Mais tarde, Santos se mudou para uma casa no bairro de Whitestone, o distrito em que ele atualmente está registrado como eleitor mas onde já não mora.

A proprietária da casa, Nancy Pothos, disse que Santos e seu marido haviam se mudado para lá em julho de 2020. O casal alugou o apartamento duplex de dois quartos por US$ 2.600 ao mês, ela disse. Pothos ocupava o andar de baixo da edificação.
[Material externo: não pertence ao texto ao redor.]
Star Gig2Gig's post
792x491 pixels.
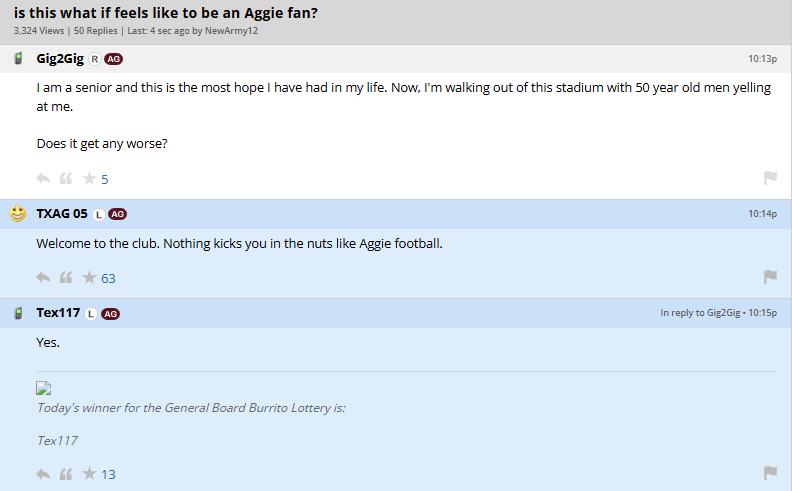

O apartamento atraiu atenção quando Santos afirmou que o imóvel tinha sido vandalizado em janeiro de 2021, depois que ele e seu marido retornaram de um evento de gala de Ano Novo em Mar-a-Lago, Flórida, o clube particular do ex-presidente Donald Trump. Um artigo do New York Times tinha links para fotos que Santos postou no Instagram registrando sua presença no evento, mostrando que os convidados não estavam usando máscaras apesar das restrições relacionadas ao coronavírus.

George Santos posa com noivo em janeiro de 2021 em Mar-a-Lago
George Santos posa com noivo em janeiro de 2021 em Mar-a-Lago - Reprodução/Instagram

Santos também disse ao jornal Newsday que planejava se mudar para Oyster Bay, Nova York. Em lugar disso, ele parece ter se instalado em uma casa em Huntington, uma cidade fora dos limites de seu distrito eleitoral. (Congressistas têm a obrigação de viver no estado que representam, mas não precisam morar em seu distrito eleitoral.)

Na quarta-feira (21), três vizinhos disseram que tinham visto Santos ou seu marido na casa em Huntington, em um bairro de colinas repleto de casas atraentes, de classe média, algumas das quais transformadas em imóveis para locação. Um homem que mora do outro lado da rua disse que Santos havia se mudado para a casa em algum momento de agosto.

Nem Santos e nem seu marido têm seus nomes mencionados nos registros de propriedade da casa, e o proprietário da casa não respondeu a um telefonema e mensagens nas redes sociais buscando mais informações.